(TASKS TO CARRY OUT):
a. In the passage about the B-52 landing, who was the copilot on the flight?
b. Condense the paragraph in the passage about the B-52 landing that begins "A B-52 back from a highly classified" into a shorter version that keeps its main facts.
c. Reproduce the passage about the B-52 landing starting at "Flight JournalOctober 2019" and ending at "that Jimmy Stewart.", swapping "Capt." for "Captain".

(EXCERPTED PASSAGE):
○ ○ ○ ○ ○ ○ ○

Flight JournalOctober 2019
What movie was that?
Guam, February 1966:
A B-52 back from a highly classified Arc Light bombing run over Vietnam was headed in for what was supposed to be a routine landing. The crew had done so dozens of times without incident. So this time should be no different, right? However, when Capt. Bob Amos heard his copilot, Capt. Lee Meyers, exclaim nervously, “The flaps are splitting!” Amos’s heart dropped. With the flaps coming down more on one side than the other, a potentially out-of-control situation was in the making. There’s nothing worse than being responsible for the wreck of your bomber back on home base, the damage to your crew, and—oh, yeah—the death of their highly classified passenger, an internationally famous decorated American war hero and Hollywood legend. Jimmy Stewart was their secret passenger on that flight. Yup, that Jimmy Stewart.
Immediately, Amos ordered the flaps pulled out and up, declaring a major emergency. He was going to need every foot of runway available.
Why was 58-year-old Stewart even in Vietnam much less on that flight?

○ ○ ○ ○ ○ ○ ○

(LISTED ENTRIES):
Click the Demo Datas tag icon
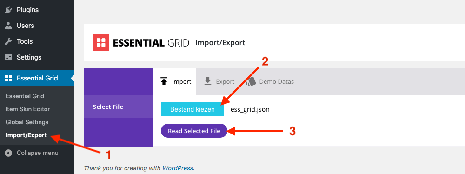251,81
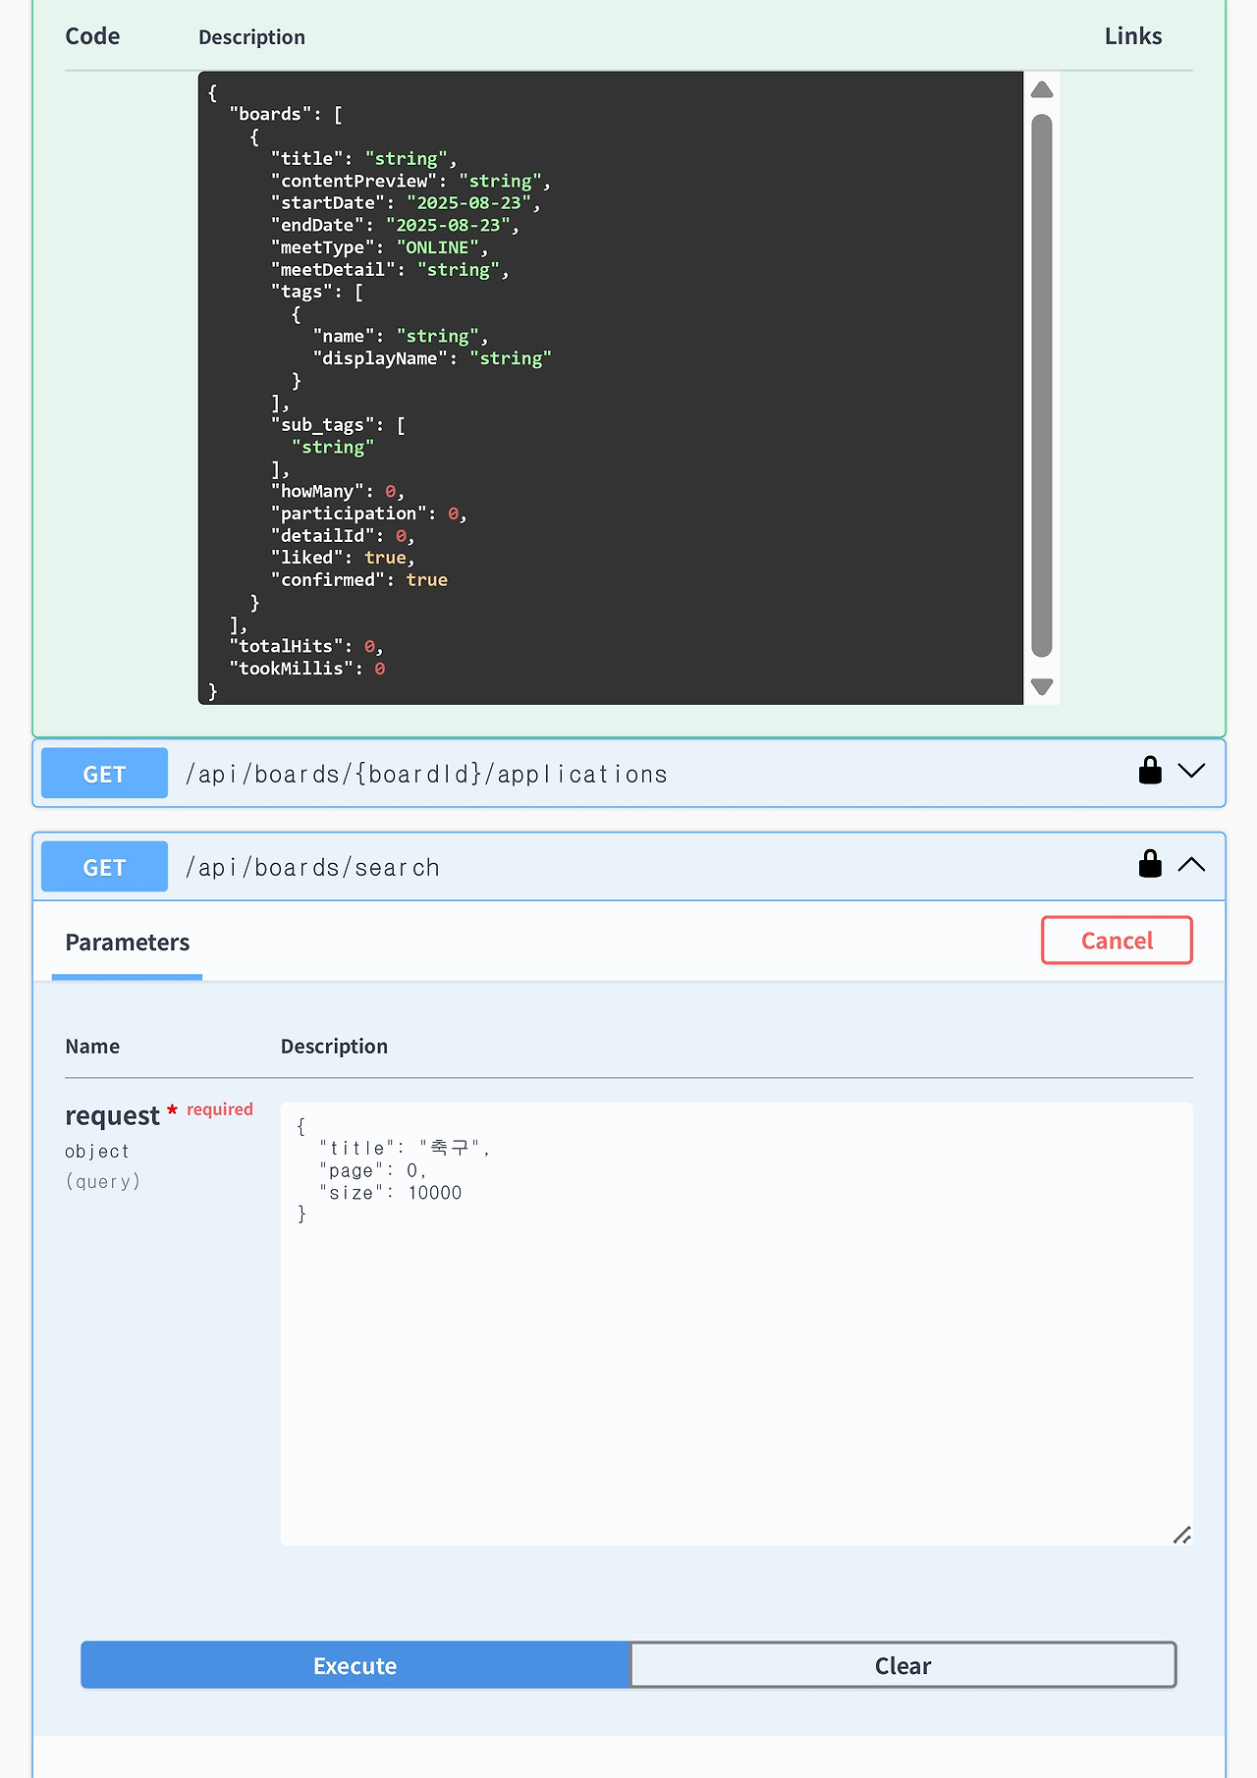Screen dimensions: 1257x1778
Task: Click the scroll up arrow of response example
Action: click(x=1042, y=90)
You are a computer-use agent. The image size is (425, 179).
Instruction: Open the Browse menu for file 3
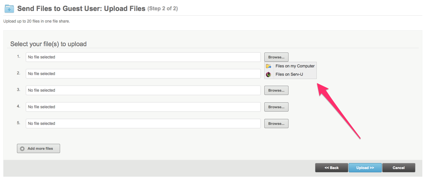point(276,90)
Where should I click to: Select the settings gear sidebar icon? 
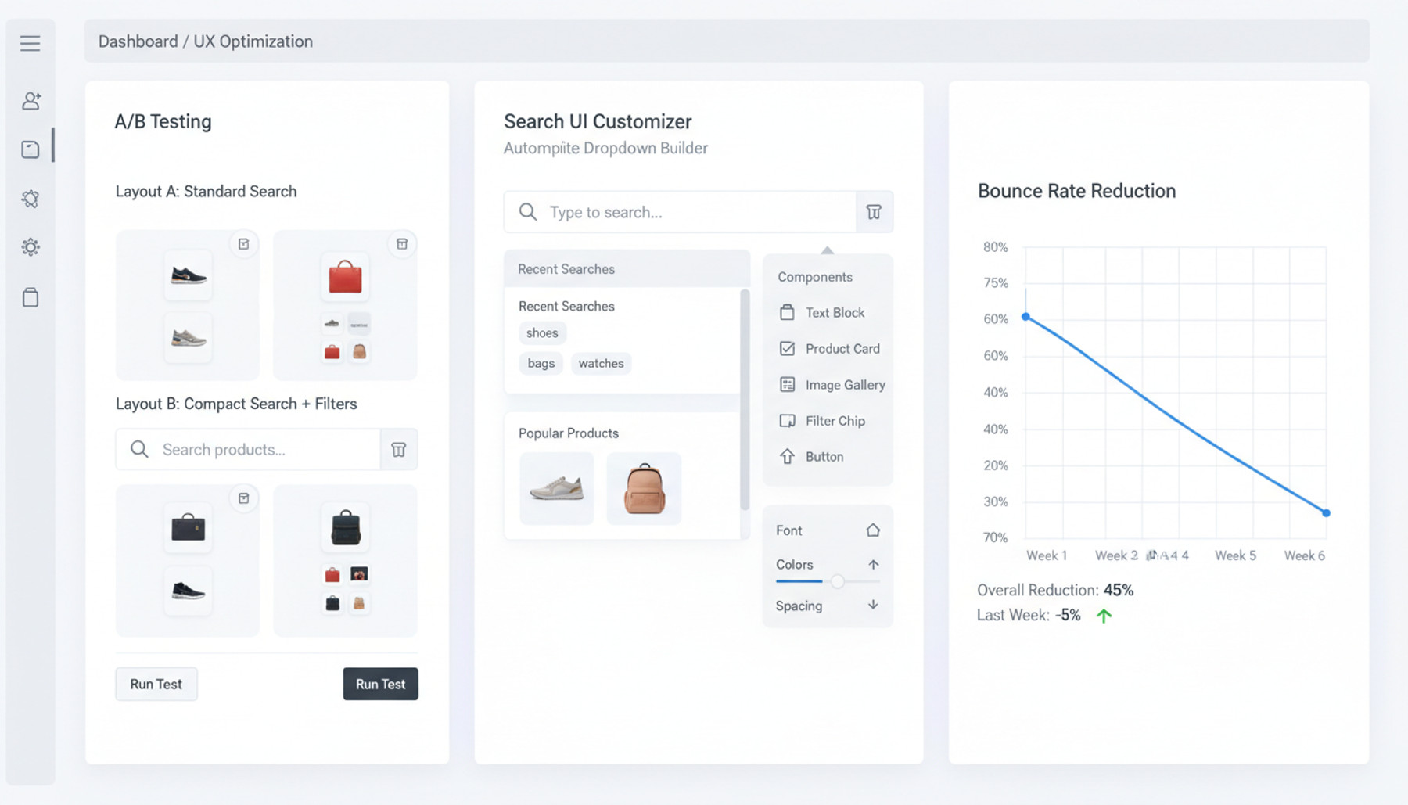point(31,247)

○ ○ ○ ○ ○ ○ ○

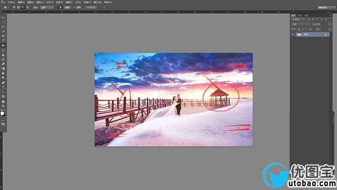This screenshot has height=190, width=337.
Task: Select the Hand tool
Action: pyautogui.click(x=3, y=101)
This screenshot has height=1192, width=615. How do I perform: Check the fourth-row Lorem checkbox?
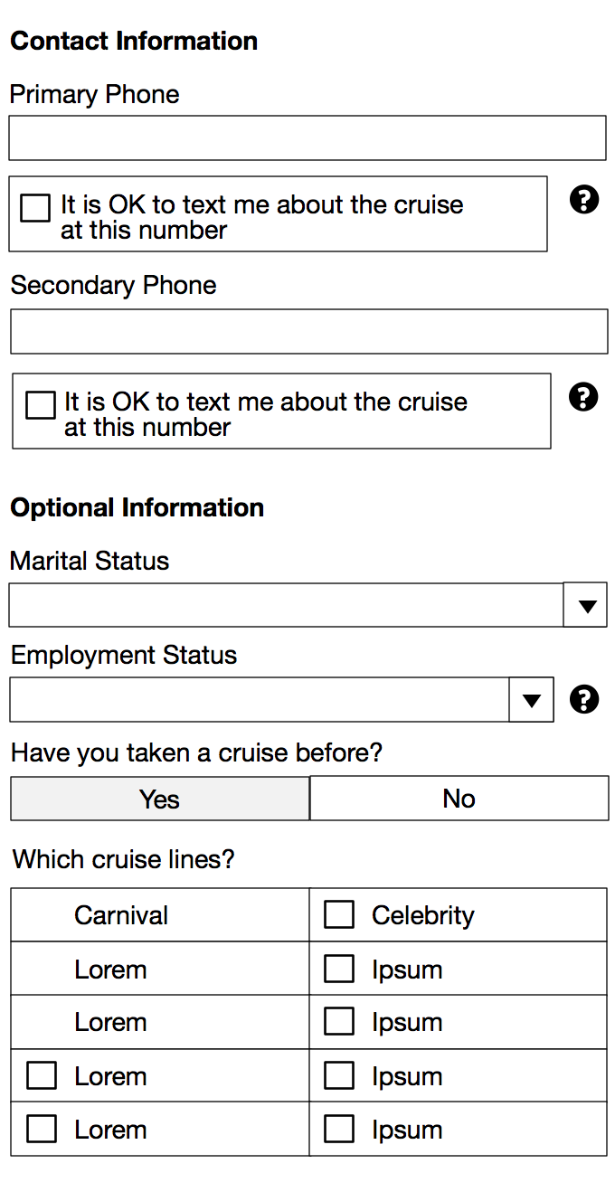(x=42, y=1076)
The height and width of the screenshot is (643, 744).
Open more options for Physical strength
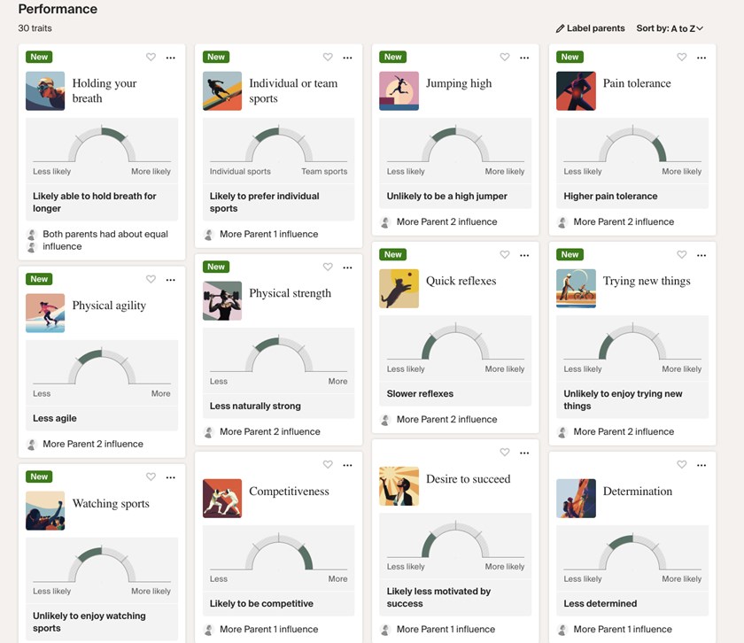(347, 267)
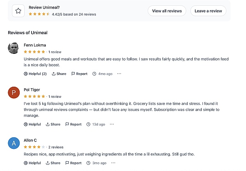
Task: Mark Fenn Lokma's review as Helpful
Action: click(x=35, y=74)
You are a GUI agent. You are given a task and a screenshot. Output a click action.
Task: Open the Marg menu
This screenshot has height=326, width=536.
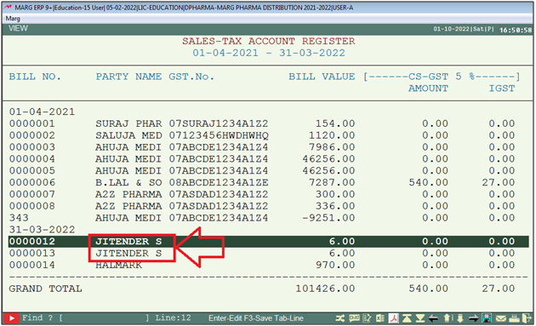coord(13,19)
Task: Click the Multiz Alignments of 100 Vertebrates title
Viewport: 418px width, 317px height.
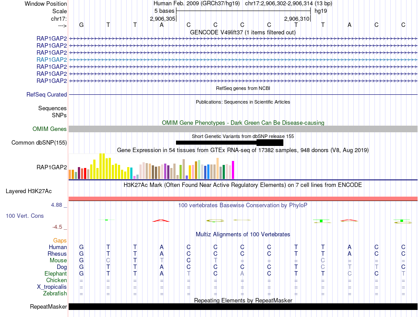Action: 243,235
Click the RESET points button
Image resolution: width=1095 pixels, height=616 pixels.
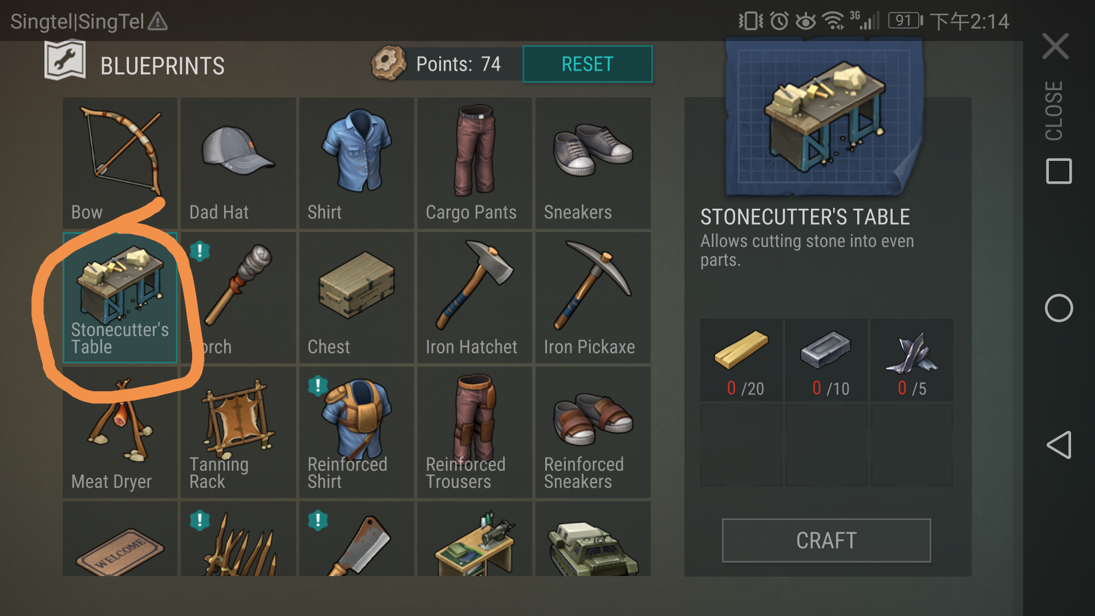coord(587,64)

○ ○ ○ ○ ○ ○ ○

(RESPONSES BY TASK):
a. Capt. Lee Meyers was the copilot.

b. In February 1966, a B-52 returning from a highly classified Arc Light bombing run over Vietnam was coming in to land on Guam. The crew had landed dozens of times without trouble. This time, copilot Capt. Lee Meyers called out that the flaps were splitting. Capt. Bob Amos knew that flaps lowering unevenly could send the plane out of control. The crew risked wrecking the bomber at its home base and losing their secret passenger, Jimmy Stewart, the decorated American war hero and Hollywood legend.

c.
Flight JournalOctober 2019
What movie was that?
Guam, February 1966:
A B-52 back from a highly classified Arc Light bombing run over Vietnam was headed in for what was supposed to be a routine landing. The crew had done so dozens of times without incident. So this time should be no different, right? However, when Captain Bob Amos heard his copilot, Captain Lee Meyers, exclaim nervously, “The flaps are splitting!” Amos’s heart dropped. With the flaps coming down more on one side than the other, a potentially out-of-control situation was in the making. There’s nothing worse than being responsible for the wreck of your bomber back on home base, the damage to your crew, and—oh, yeah—the death of their highly classified passenger, an internationally famous decorated American war hero and Hollywood legend. Jimmy Stewart was their secret passenger on that flight. Yup, that Jimmy Stewart.